The Role of PI3K Inhibitors in Relapsed/Refractory FL and MZL - Episode 7
Ian W. Flinn, MD, PhD, and Jason M. Melear, MD, discuss the role of PI3K inhibitor combination therapy and novel agents on the horizon for the treatment of R/R FL and MZL.
Jason M. Melear, MD: The future for these type of agents—it seems like a single agent clearly has activity, but at least from my standpoint, I would hope that we would get to the point where we would see it combined with other agents and have even better activity. I know in the trials, and even the UNITY trial itself, I believe they still have it open, has had a multitude of amendments over the years, and they have an arm where they have combination therapy with an anti-CD20 antibody. From my standpoint, I am hoping that looks good because that would seem to be a logical next step, to combine these with other agents like a CD20. Do you have thoughts on that, too? Does that seem logical or reasonable to you?
Ian W. Flinn, MD, PhD: Yes, absolutely; in fact, we have a study that is combining umbralisib with ublituximab, another CD20 antibody, in the frontline therapy of patients with follicular lymphoma. With the other drugs, you could never do that. We tried, but because of the autoimmune events, the adverse event profile, that approach had to be abandoned. We will see, but to me it looks like we might be able to use it in the front line with umbralisib and ublituximab; that combination seems to be effective, and we will see what the efficacy and adverse event profile of that treatment are like. I think combining it with a CD20 is important. We are also studying it in combination—not in the treatment of follicular lymphoma, but you could imagine it might work there as well—with venetoclax. That combination, ublituximab, umbralisib, and venetoclax, is being tested to treat patients with chronic lymphocytic leukemia [CLL], and we have had fantastic responses in that trial. I think there are a lot of different combinations that could be tested in follicular lymphoma and perhaps beyond that.
Jason M. Melear, MD: Iagree; we have the same trials where, when combining it with ublituximab, I have not seen any increased toxicity or infections or anything at all. I cannot really tell they are on the second agent there. It seems to be an effective combination, and it also, like you said, seems to combine well with the venetoclax in that trial. Again, I am not seeing a lot of increased toxicity in those patients with excellent responses, so hopefully it is going to be one we can combine with other agents and not have a lot of stops for toxicity issues. What do you think about these combinations? We could even move the PI3K inhibitors up in the line of our treatments. Do you think that would be a reasonable goal there?
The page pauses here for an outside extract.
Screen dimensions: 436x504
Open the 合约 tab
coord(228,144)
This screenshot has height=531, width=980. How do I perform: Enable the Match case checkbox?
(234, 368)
Ian W. Flinn, MD, PhD: I think certainly with umbralisib that is the hope for those with follicular lymphoma and maybe even for those with CLL. I think with CLL it is such a tough market, I guess you might say; there are so many fantastic therapies in that setting with the BTK [Bruton tyrosine kinase] inhibitors, so it is a little harder competition there. In the treatment of follicular lymphoma, as you mentioned, we have not made the same changes. There have not been the fundamental paradigm shifts with the oral agents or with the noncytotoxic chemotherapy. In the treatment of follicular lymphoma, we are still using BR [bendamustine and rituximab] as frontline treatment, or R-CHOP [rituximab, cyclophosphamide, doxorubicin, vincristine, prednisone] in the front line, and so I think there is a lot more room for growth in the treatment of follicular lymphoma.
This transcript has been edited for clarity.